Tarif Interkoneksi Memang Harus Turun, Ini Alasannya
jpnn.com - JAKARTA – Keptusan pemerintah menurunkan tarif interkoneksi rata-rata sebesar 26 persen berdasarkan Peraturan Menteri Komunikasi dan Informatika Nomor 8 Tahun 2006 tentang Interkoneksi, dianggap tepat.
Pengamat telekomunikasi Bambang P Adiwiyoto, mengatakan, tarif interkoneksi memang harus turun karena tarif yang berlaku saat ini sudah terlalu tinggi.
“Tarif yang tinggi menyebabkan perpindahan surplus konsumer ke surplus produser,” kata Bambang yang pernah menjabat Komisioner BRTI periode 2006-2009, kepada wartawan di Jakarta, Selasa (9/8).
Bambang menjelaskan pada dasarnya penetapan suatu tarif bukan isu bisnis (tidak mempergunakan ilmu bisnis), tetapi isu ilmu ekonomi. “Jadi penetapan tarif tidak dapat dikaitkan dengan biaya produksi operator,” paparnya.

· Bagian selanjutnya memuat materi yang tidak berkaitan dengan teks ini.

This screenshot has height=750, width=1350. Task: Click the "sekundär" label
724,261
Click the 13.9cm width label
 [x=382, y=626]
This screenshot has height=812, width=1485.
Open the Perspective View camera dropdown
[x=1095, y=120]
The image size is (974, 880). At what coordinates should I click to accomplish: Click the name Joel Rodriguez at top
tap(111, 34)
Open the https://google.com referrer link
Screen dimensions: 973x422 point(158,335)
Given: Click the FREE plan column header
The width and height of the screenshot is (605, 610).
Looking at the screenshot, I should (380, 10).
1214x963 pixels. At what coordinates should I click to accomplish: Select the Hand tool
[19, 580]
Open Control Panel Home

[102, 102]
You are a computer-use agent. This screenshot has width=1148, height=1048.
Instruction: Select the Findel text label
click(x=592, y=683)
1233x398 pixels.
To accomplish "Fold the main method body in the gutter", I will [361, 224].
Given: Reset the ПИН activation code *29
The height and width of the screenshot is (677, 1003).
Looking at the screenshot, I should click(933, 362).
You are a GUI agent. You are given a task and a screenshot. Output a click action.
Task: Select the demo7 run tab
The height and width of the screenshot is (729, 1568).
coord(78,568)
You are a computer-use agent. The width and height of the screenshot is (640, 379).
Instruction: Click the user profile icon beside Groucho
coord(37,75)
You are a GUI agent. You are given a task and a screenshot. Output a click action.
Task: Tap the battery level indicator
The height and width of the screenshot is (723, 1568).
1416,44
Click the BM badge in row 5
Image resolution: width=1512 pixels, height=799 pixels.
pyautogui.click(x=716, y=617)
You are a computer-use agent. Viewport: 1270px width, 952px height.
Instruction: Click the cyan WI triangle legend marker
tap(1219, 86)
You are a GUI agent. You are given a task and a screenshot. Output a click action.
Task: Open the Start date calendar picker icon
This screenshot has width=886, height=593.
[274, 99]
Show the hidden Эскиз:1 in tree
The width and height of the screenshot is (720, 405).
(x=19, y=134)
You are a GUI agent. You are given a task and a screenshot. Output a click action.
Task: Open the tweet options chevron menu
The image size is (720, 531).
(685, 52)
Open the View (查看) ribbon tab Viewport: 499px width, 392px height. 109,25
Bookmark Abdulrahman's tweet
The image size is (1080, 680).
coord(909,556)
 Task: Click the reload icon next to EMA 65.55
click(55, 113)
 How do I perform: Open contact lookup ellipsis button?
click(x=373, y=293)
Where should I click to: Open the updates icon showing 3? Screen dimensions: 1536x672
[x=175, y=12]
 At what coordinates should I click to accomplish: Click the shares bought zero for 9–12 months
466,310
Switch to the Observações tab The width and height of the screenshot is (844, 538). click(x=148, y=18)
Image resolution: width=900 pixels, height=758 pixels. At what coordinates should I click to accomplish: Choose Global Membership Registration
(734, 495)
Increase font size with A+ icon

Dijelaskan, perhitungan biaya telekomunikasi pada dasarnya dapat mempergunakan salah satu metode, yaitu historical-cost approach, forward-looking approach, atau pendekatan biaya interkoneksi.
Regulator di Indonesia telah menetapkan forward-looking approach sebagai cara untuk menghitung biaya. Pendekatan dengan cara ini mempergunakan model ekonomi – teknik yang memperhitungkan biaya elemen jaringan sehingga menghasilkan jasa dengan mempergunakan elemen tersebut.
Model ini menghitung biaya untuk membangun kembali elemen jaringan spesifik dengan mempergunakan teknologi yang ada, mengasumsikan bahwa biaya operasi dan modal dimanfaatkan secara efisien.
Model pendekatan ini termasuk (1) long run incremental cost (LRIC), (2) total service long run incremental cost (TSLRIC), dan (3) total element long run incremental cost (TELRIC).